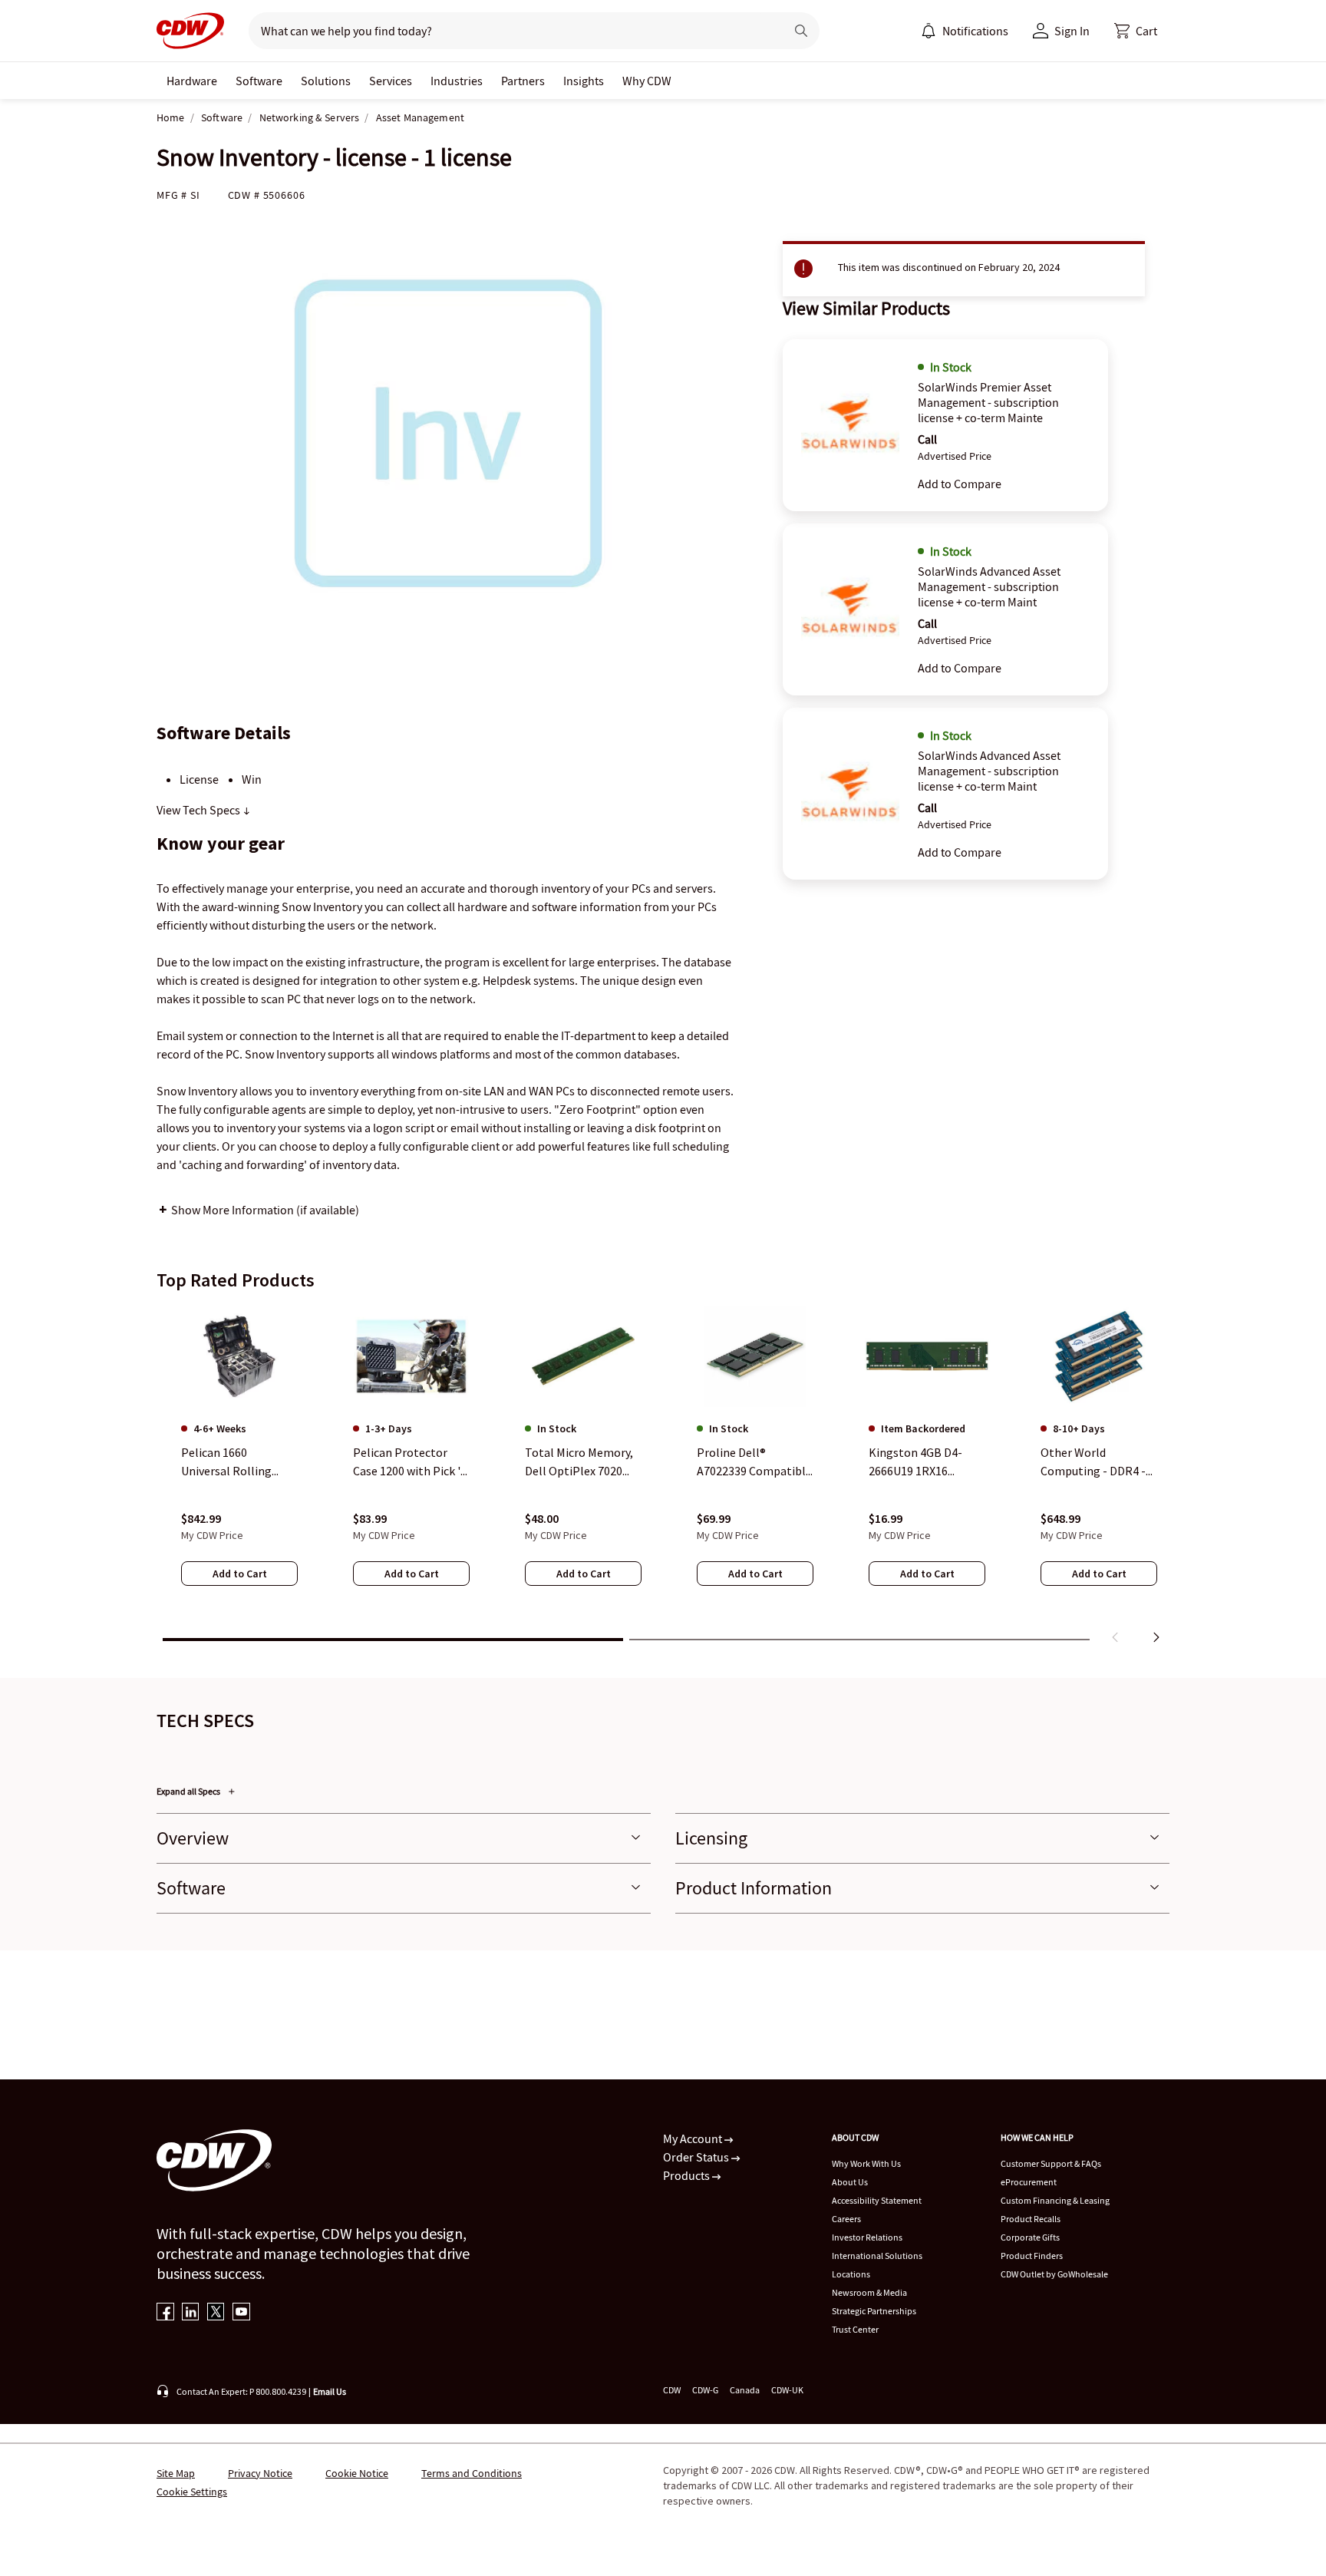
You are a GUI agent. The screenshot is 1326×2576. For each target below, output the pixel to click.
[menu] (965, 30)
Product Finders (1032, 2255)
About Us (850, 2182)
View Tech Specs (199, 809)
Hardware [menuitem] (192, 80)
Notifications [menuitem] (975, 30)
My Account (693, 2138)
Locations (851, 2274)
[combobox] (511, 30)
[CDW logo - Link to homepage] (190, 30)
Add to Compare (959, 483)
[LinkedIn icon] (191, 2313)
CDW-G (705, 2390)
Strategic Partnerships (874, 2311)
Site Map (176, 2473)
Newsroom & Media (869, 2292)
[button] (1135, 30)
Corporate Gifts (1030, 2237)
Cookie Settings (192, 2491)
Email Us (329, 2391)
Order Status (697, 2157)
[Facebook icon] (165, 2313)
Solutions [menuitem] (326, 80)
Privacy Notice (260, 2473)
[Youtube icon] (241, 2313)
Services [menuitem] (390, 80)
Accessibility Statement (877, 2200)
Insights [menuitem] (583, 80)
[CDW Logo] (190, 30)
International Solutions (877, 2255)
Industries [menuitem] (456, 80)
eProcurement (1029, 2182)
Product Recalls (1030, 2218)
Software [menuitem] (259, 80)
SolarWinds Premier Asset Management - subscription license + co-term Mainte (988, 402)
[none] (191, 80)
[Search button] (801, 30)
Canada (745, 2390)
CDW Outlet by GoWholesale (1054, 2274)
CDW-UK (787, 2390)
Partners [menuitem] (523, 80)
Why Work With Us (866, 2163)
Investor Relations (867, 2237)
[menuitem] (928, 30)
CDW (672, 2390)
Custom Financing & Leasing (1055, 2200)
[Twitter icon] (216, 2313)
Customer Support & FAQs (1051, 2163)
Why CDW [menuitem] (646, 80)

━━━━━━━━━━━━━━━━━━━━

The range begins at the line containing "Custom Financing & Leasing (1055, 2200)" and ends at the last line of the entries; reproduce it exactly.

## Result of this task
Custom Financing & Leasing (1055, 2200)
[Twitter icon] (216, 2313)
Customer Support & FAQs (1051, 2163)
Why CDW [menuitem] (646, 80)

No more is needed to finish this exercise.